聯合ニュース 2006/05/19 19:57
東アジア共通の声上げる時が来る、大江健三郎さん
【ソウル19日聯合】隣国とともに生きることを価値と考える東アジア地域住民共通のアイデンティティが、国益を追求するアイデンティティより強くなる未来が来ると信じている――。
ノーベル文学賞を受賞した日本の作家、大江健三郎さんが19日、文学評論家の金禹昌(キム・ウチャン)高麗大学名誉教授と「東アジアの平和ビジョンに向かって」をテーマにソウル市内で行われた公開座談会に出席した。大江さんは、東アジアの国々が互いに対立し反目しているが、いつかは共通の声を上げる時代が来るとの見方を示すとともに、東アジア市民のアイデンティティをともに作り上げていくべきだと述べた。その上で「自分の世代では不可能かもしれないが、長期的には可能だと信じている」と信念を見せた。

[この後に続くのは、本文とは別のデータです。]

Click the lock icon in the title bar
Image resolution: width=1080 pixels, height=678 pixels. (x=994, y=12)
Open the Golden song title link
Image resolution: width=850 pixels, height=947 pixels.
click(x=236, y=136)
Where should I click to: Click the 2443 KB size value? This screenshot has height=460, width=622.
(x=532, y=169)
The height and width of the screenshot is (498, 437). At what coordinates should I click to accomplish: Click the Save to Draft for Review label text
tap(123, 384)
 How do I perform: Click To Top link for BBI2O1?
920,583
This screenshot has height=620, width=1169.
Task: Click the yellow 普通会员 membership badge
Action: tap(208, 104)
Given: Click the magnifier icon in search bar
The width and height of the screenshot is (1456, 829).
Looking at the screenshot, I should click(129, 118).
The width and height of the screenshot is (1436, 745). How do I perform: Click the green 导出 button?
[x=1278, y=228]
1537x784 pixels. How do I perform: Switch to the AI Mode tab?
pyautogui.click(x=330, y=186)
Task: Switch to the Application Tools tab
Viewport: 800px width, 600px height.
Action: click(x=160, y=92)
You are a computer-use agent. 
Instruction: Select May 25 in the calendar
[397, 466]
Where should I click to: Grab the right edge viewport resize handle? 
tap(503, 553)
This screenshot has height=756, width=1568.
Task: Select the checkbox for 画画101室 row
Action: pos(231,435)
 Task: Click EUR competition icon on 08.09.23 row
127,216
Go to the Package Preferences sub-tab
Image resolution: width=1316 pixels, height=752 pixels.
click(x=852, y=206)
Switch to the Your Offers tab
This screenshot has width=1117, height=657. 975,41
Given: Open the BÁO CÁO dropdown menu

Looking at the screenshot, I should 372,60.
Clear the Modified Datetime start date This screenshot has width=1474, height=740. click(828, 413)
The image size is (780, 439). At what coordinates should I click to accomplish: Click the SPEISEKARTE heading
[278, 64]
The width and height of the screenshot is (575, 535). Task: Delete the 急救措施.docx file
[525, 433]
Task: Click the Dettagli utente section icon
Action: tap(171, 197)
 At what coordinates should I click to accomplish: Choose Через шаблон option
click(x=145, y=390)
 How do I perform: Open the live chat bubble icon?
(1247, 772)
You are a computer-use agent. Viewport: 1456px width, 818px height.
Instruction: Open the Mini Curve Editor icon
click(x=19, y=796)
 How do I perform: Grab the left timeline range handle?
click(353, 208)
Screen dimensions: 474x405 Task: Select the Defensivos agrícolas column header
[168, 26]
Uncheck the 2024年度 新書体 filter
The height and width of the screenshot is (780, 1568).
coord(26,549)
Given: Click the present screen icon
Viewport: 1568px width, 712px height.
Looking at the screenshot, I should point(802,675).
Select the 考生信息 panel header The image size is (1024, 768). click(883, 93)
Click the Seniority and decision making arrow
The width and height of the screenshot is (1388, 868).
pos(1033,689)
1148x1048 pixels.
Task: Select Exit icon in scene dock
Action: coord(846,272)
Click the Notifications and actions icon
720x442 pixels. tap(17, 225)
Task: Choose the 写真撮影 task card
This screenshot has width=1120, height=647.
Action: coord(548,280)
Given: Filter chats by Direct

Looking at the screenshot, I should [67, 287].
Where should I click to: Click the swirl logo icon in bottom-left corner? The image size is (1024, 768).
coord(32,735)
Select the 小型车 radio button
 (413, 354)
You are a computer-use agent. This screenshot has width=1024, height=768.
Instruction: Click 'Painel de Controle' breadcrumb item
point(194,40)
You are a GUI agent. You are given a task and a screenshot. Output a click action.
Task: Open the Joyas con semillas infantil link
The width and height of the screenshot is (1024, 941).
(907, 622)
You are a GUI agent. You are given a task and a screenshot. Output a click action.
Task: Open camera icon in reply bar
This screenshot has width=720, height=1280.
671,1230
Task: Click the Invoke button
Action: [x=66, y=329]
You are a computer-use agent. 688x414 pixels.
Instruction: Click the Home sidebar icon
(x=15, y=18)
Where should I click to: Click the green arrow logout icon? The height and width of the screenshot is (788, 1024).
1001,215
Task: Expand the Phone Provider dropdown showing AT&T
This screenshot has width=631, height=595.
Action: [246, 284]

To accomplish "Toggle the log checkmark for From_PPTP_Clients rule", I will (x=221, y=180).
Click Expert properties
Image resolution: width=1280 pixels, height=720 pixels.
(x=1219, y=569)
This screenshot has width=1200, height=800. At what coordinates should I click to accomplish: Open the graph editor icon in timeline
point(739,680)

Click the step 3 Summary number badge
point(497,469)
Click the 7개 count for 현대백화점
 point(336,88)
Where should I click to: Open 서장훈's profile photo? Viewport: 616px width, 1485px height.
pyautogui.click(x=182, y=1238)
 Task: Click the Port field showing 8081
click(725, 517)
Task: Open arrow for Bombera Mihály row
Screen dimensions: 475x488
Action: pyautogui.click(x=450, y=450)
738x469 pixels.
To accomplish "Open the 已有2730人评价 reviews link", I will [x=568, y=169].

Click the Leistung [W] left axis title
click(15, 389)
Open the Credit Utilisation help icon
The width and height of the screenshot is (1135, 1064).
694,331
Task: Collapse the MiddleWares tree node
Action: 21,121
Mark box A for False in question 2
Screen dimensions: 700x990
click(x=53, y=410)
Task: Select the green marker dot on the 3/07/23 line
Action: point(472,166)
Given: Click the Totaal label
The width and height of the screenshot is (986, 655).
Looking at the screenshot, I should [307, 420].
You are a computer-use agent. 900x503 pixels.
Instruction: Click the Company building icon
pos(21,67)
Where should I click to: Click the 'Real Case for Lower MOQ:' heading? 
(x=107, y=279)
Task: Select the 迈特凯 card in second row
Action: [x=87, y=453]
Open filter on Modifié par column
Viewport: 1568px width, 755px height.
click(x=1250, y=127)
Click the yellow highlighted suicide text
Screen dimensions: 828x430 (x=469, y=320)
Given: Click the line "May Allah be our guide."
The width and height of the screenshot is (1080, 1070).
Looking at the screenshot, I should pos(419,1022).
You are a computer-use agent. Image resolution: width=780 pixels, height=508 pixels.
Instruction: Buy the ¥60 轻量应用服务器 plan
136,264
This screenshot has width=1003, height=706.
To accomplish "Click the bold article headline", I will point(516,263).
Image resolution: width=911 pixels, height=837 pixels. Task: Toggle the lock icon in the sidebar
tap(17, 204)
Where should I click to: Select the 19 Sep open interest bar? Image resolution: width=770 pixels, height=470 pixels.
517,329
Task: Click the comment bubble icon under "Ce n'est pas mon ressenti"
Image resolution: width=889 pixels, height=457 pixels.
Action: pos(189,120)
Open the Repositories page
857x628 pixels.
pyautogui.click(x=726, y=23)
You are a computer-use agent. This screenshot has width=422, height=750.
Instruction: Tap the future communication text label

座談会に出席した大江健三郎さん(右)と金禹昌名誉教授=19日、ソウル(聯合)
韓日間で活発に行われている文化交流が韓日関係の対立解消にどのような役割を果たすかという問題については、韓流や韓国での日本の小説ブームなどからもわかるように、東アジアで文化の共通基盤が拡大していると指摘し、大衆文化の交流が東アジア的価値を結集するのに力になるとの見方を示した。一例として、村上春樹の小説が日本だけでなく韓国や中国の中年層にも同質的な情緒を伝えていることを挙げた。
こうした側面から、大江さんは小泉純一郎首相の靖国神社参拝に対しても、若者たちに靖国参拝が日本の文化を維持することだと教えていると辛辣(しんらつ)に批判した。また、大多数の日本人が靖国神社を戦争で死んでいった人たちの英霊が集まるところと考えているが、小泉首相はこれが日本の未来を開く道だと考えているとの考えを示した。
大江さんは独島をめぐる問題についても触れ、独島が領土として大きな意味があると考える日本人はほとんどいないと指摘するとともに、政治家が偏狭な民族主義を利用する手段として提起しているものだと述べた。特に日本政府がこうした民族主義をたきつけるマッチとして使っているが、これがダイナマイトにもなる状況が発生しかねないと懸念を示した。